[EXERCISE AIM] Please show every line of the records below that contains the word "dropdown", copying each such line in full.

[Entries on finding words and elements]
···

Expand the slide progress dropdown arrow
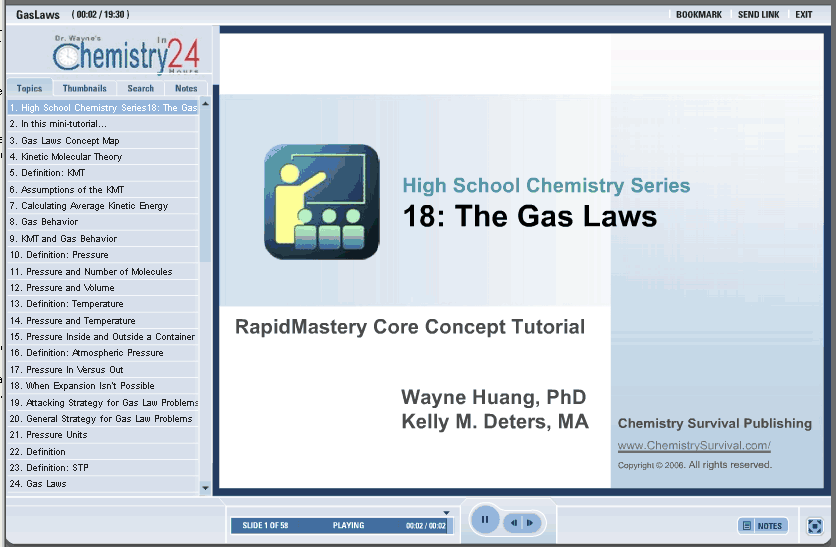The height and width of the screenshot is (547, 836). pos(446,513)
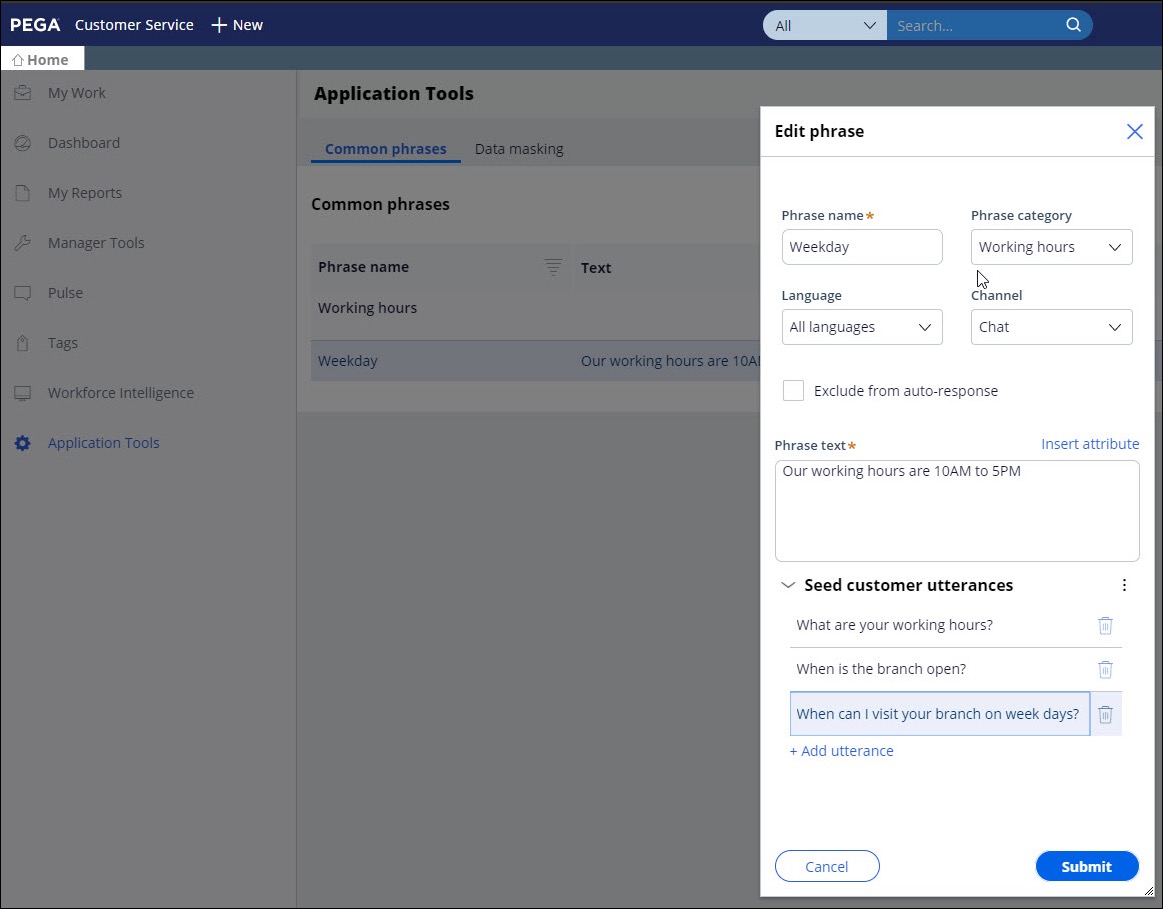Image resolution: width=1163 pixels, height=909 pixels.
Task: Enable Exclude from auto-response checkbox
Action: pyautogui.click(x=793, y=391)
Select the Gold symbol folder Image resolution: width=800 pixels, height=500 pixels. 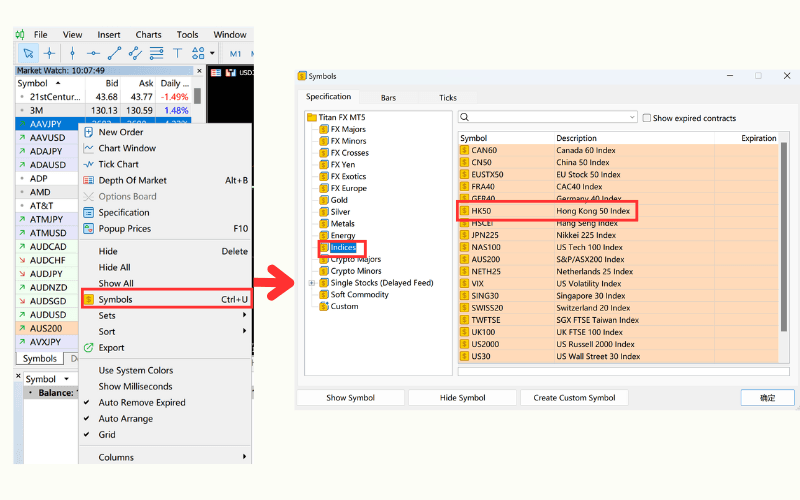pos(341,200)
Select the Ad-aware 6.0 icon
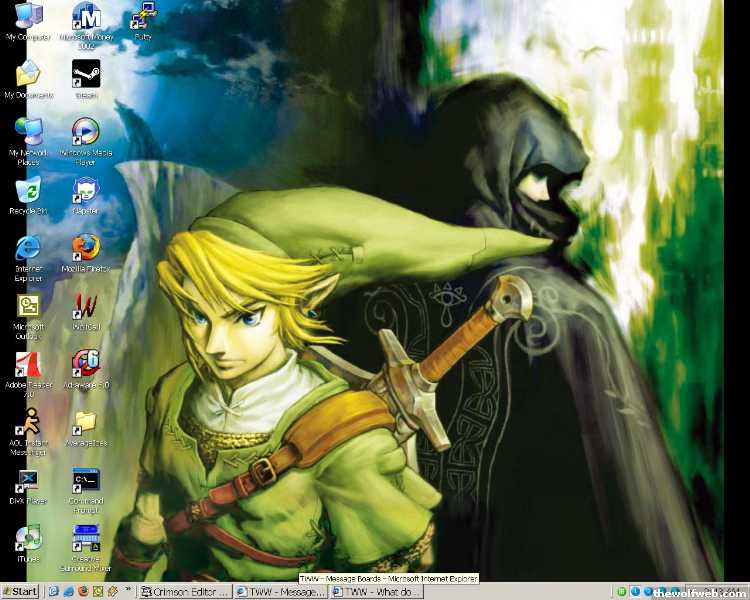This screenshot has width=750, height=600. click(86, 361)
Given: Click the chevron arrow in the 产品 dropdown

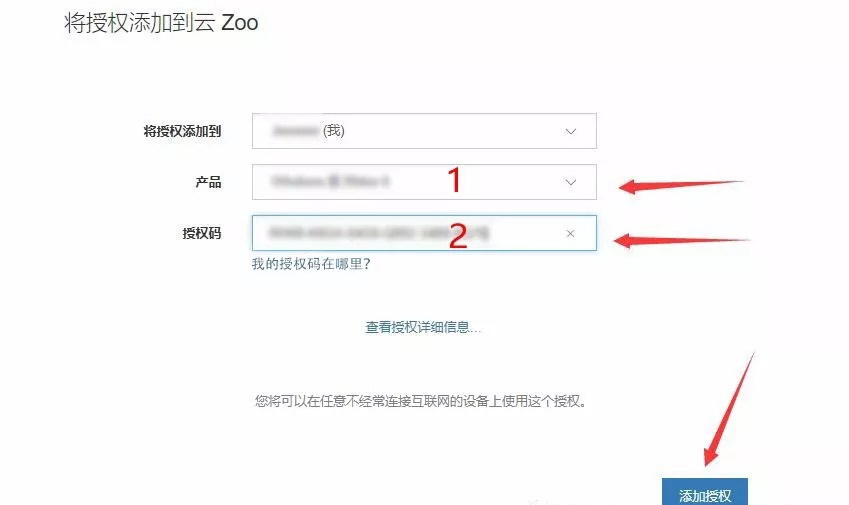Looking at the screenshot, I should tap(571, 182).
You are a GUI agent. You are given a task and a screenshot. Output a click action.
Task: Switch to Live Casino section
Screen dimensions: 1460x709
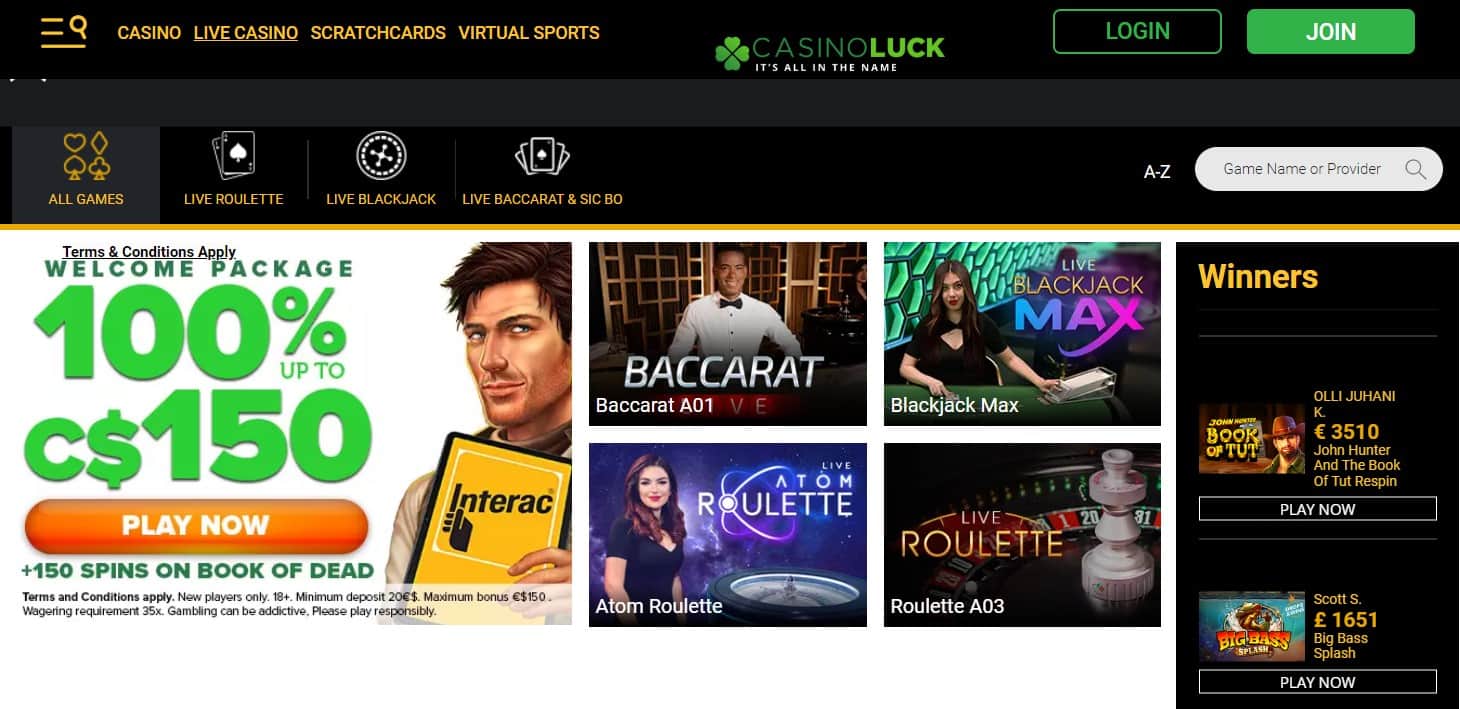pos(246,33)
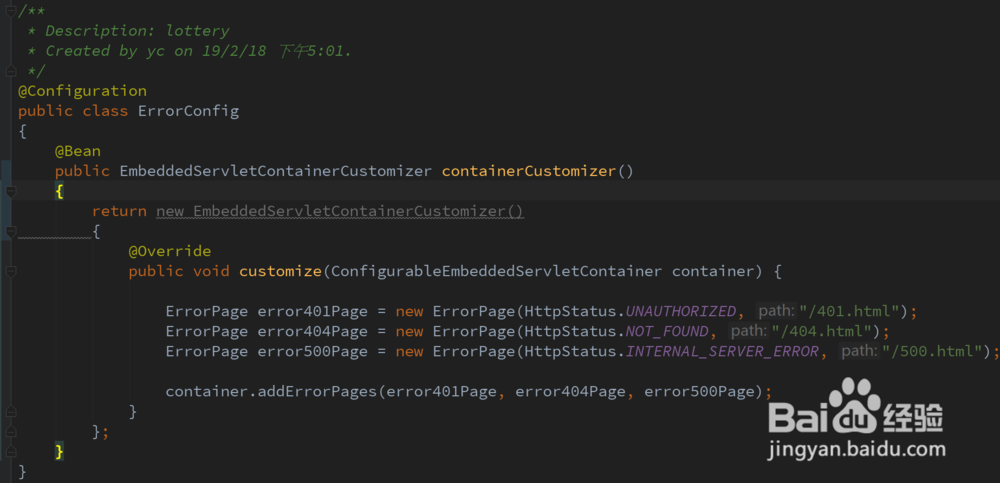This screenshot has width=1000, height=483.
Task: Click the path hint before "/401.html"
Action: point(776,311)
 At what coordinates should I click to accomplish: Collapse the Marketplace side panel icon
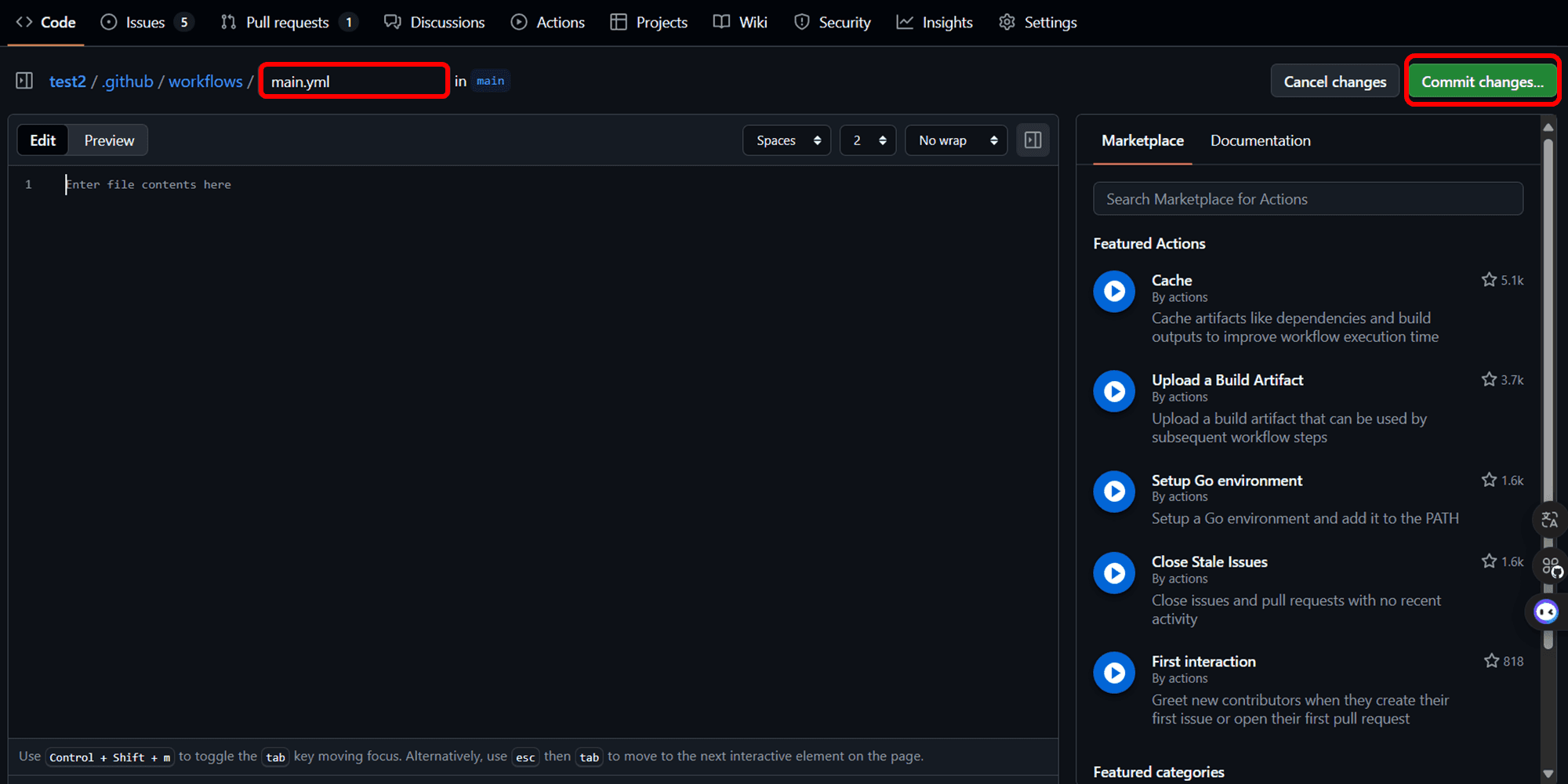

···

[CORRECT ANSWER]
Expand the slide progress dropdown arrow
Given: Click the chevron arrow in the 产品 dropdown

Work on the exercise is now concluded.